What you will do: In this exercise, each record below is to be written out again exactly.

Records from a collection

■ ■ ■

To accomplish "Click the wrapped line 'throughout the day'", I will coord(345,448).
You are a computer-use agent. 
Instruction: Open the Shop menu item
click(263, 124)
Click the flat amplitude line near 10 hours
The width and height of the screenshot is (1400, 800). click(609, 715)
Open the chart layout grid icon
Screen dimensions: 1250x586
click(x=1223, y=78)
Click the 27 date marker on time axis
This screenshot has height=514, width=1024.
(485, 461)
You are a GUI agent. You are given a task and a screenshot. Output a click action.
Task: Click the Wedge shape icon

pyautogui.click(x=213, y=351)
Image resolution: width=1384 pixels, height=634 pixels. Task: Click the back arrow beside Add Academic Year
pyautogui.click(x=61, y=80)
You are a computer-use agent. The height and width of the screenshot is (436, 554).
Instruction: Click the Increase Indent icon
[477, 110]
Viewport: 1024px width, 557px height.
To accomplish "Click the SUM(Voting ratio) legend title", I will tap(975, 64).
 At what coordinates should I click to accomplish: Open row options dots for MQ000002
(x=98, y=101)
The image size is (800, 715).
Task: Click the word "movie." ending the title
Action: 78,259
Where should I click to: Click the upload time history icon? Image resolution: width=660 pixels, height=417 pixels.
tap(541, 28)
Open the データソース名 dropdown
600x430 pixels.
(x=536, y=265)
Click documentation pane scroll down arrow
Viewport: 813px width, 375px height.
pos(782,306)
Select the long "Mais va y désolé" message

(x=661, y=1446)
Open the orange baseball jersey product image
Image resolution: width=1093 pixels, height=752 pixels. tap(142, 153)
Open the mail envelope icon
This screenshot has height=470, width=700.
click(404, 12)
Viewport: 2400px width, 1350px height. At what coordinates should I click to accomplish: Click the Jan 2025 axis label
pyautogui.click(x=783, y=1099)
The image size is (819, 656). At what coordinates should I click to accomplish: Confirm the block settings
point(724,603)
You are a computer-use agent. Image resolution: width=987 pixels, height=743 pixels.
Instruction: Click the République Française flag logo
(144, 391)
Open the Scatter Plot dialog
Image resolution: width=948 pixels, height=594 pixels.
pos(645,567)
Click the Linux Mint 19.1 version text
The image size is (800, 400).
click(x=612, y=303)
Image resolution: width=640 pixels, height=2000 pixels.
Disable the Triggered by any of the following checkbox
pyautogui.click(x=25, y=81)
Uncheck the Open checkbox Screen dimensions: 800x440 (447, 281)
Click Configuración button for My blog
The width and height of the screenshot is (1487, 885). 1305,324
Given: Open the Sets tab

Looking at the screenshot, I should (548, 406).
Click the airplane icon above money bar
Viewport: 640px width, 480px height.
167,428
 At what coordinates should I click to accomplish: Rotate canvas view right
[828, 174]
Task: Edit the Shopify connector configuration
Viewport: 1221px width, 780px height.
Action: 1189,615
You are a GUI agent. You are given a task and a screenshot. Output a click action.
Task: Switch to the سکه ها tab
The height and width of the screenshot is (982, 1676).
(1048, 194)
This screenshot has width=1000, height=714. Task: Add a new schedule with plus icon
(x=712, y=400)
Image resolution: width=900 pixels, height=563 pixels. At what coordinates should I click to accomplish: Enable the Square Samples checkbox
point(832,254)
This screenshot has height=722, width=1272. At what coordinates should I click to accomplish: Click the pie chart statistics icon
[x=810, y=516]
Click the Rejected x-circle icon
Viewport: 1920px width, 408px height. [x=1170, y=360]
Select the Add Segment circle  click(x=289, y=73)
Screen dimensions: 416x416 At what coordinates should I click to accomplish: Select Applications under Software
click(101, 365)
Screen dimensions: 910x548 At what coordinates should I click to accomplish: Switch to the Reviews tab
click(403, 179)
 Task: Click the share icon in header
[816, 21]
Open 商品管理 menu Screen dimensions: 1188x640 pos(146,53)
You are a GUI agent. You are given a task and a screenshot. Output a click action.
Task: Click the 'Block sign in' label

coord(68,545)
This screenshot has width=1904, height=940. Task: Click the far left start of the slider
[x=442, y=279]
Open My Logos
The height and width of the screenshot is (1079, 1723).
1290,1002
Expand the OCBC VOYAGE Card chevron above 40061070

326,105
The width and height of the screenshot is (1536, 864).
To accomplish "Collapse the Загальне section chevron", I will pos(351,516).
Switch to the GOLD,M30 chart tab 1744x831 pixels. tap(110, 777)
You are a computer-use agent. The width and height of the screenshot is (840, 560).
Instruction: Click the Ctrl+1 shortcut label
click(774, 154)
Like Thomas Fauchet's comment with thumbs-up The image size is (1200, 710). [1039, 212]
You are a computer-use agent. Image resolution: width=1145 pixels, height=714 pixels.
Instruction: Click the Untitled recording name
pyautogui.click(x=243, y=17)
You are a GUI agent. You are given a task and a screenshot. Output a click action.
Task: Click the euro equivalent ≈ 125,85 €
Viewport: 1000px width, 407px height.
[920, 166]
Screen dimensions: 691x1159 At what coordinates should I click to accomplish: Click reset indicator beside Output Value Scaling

■ ■ ■

Exercise result:
To accomplish "Click the wrapped line 'throughout the day'", I will coord(345,448).
You are a computer-use agent. 
Instruction: Open the Shop menu item
click(263, 124)
Click the flat amplitude line near 10 hours
The width and height of the screenshot is (1400, 800). click(609, 715)
Open the chart layout grid icon
Screen dimensions: 1250x586
click(x=1223, y=78)
Click the 27 date marker on time axis
This screenshot has height=514, width=1024.
(485, 461)
You are a GUI agent. You are given a task and a screenshot. Output a click action.
Task: Click the Wedge shape icon

pyautogui.click(x=213, y=351)
Image resolution: width=1384 pixels, height=634 pixels. Task: Click the back arrow beside Add Academic Year
pyautogui.click(x=61, y=80)
You are a computer-use agent. The height and width of the screenshot is (436, 554).
Instruction: Click the Increase Indent icon
[477, 110]
Viewport: 1024px width, 557px height.
To accomplish "Click the SUM(Voting ratio) legend title", I will tap(975, 64).
 At what coordinates should I click to accomplish: Open row options dots for MQ000002
(x=98, y=101)
The image size is (800, 715).
Task: Click the word "movie." ending the title
Action: 78,259
Where should I click to: Click the upload time history icon? Image resolution: width=660 pixels, height=417 pixels.
tap(541, 28)
Open the データソース名 dropdown
600x430 pixels.
(x=536, y=265)
Click documentation pane scroll down arrow
Viewport: 813px width, 375px height.
pos(782,306)
Select the long "Mais va y désolé" message

(x=661, y=1446)
Open the orange baseball jersey product image
Image resolution: width=1093 pixels, height=752 pixels. tap(142, 153)
Open the mail envelope icon
This screenshot has height=470, width=700.
click(404, 12)
Viewport: 2400px width, 1350px height. At what coordinates should I click to accomplish: Click the Jan 2025 axis label
pyautogui.click(x=783, y=1099)
The image size is (819, 656). At what coordinates should I click to accomplish: Confirm the block settings
point(724,603)
You are a computer-use agent. Image resolution: width=987 pixels, height=743 pixels.
Instruction: Click the République Française flag logo
(144, 391)
Open the Scatter Plot dialog
Image resolution: width=948 pixels, height=594 pixels.
pos(645,567)
Click the Linux Mint 19.1 version text
The image size is (800, 400).
click(x=612, y=303)
Image resolution: width=640 pixels, height=2000 pixels.
Disable the Triggered by any of the following checkbox
pyautogui.click(x=25, y=81)
Uncheck the Open checkbox Screen dimensions: 800x440 (447, 281)
Click Configuración button for My blog
The width and height of the screenshot is (1487, 885). 1305,324
Given: Open the Sets tab

Looking at the screenshot, I should (548, 406).
Click the airplane icon above money bar
Viewport: 640px width, 480px height.
167,428
 At what coordinates should I click to accomplish: Rotate canvas view right
[828, 174]
Task: Edit the Shopify connector configuration
Viewport: 1221px width, 780px height.
Action: 1189,615
You are a GUI agent. You are given a task and a screenshot. Output a click action.
Task: Switch to the سکه ها tab
The height and width of the screenshot is (982, 1676).
(1048, 194)
This screenshot has width=1000, height=714. Task: Add a new schedule with plus icon
(x=712, y=400)
Image resolution: width=900 pixels, height=563 pixels. At what coordinates should I click to accomplish: Enable the Square Samples checkbox
point(832,254)
This screenshot has height=722, width=1272. At what coordinates should I click to accomplish: Click the pie chart statistics icon
[x=810, y=516]
Click the Rejected x-circle icon
Viewport: 1920px width, 408px height. [x=1170, y=360]
Select the Add Segment circle  click(x=289, y=73)
Screen dimensions: 416x416 At what coordinates should I click to accomplish: Select Applications under Software
click(101, 365)
Screen dimensions: 910x548 At what coordinates should I click to accomplish: Switch to the Reviews tab
click(403, 179)
 Task: Click the share icon in header
[816, 21]
Open 商品管理 menu Screen dimensions: 1188x640 pos(146,53)
You are a GUI agent. You are given a task and a screenshot. Output a click action.
Task: Click the 'Block sign in' label

coord(68,545)
This screenshot has width=1904, height=940. Task: Click the far left start of the slider
[x=442, y=279]
Open My Logos
The height and width of the screenshot is (1079, 1723).
1290,1002
Expand the OCBC VOYAGE Card chevron above 40061070

326,105
The width and height of the screenshot is (1536, 864).
To accomplish "Collapse the Загальне section chevron", I will pos(351,516).
Switch to the GOLD,M30 chart tab 1744x831 pixels. tap(110, 777)
You are a computer-use agent. The width and height of the screenshot is (840, 560).
Instruction: Click the Ctrl+1 shortcut label
click(774, 154)
Like Thomas Fauchet's comment with thumbs-up The image size is (1200, 710). [1039, 212]
You are a computer-use agent. Image resolution: width=1145 pixels, height=714 pixels.
Instruction: Click the Untitled recording name
pyautogui.click(x=243, y=17)
You are a GUI agent. You are given a task and a screenshot. Output a click action.
Task: Click the euro equivalent ≈ 125,85 €
Viewport: 1000px width, 407px height.
[920, 166]
Screen dimensions: 691x1159 At what coordinates should I click to accomplish: Click reset indicator beside Output Value Scaling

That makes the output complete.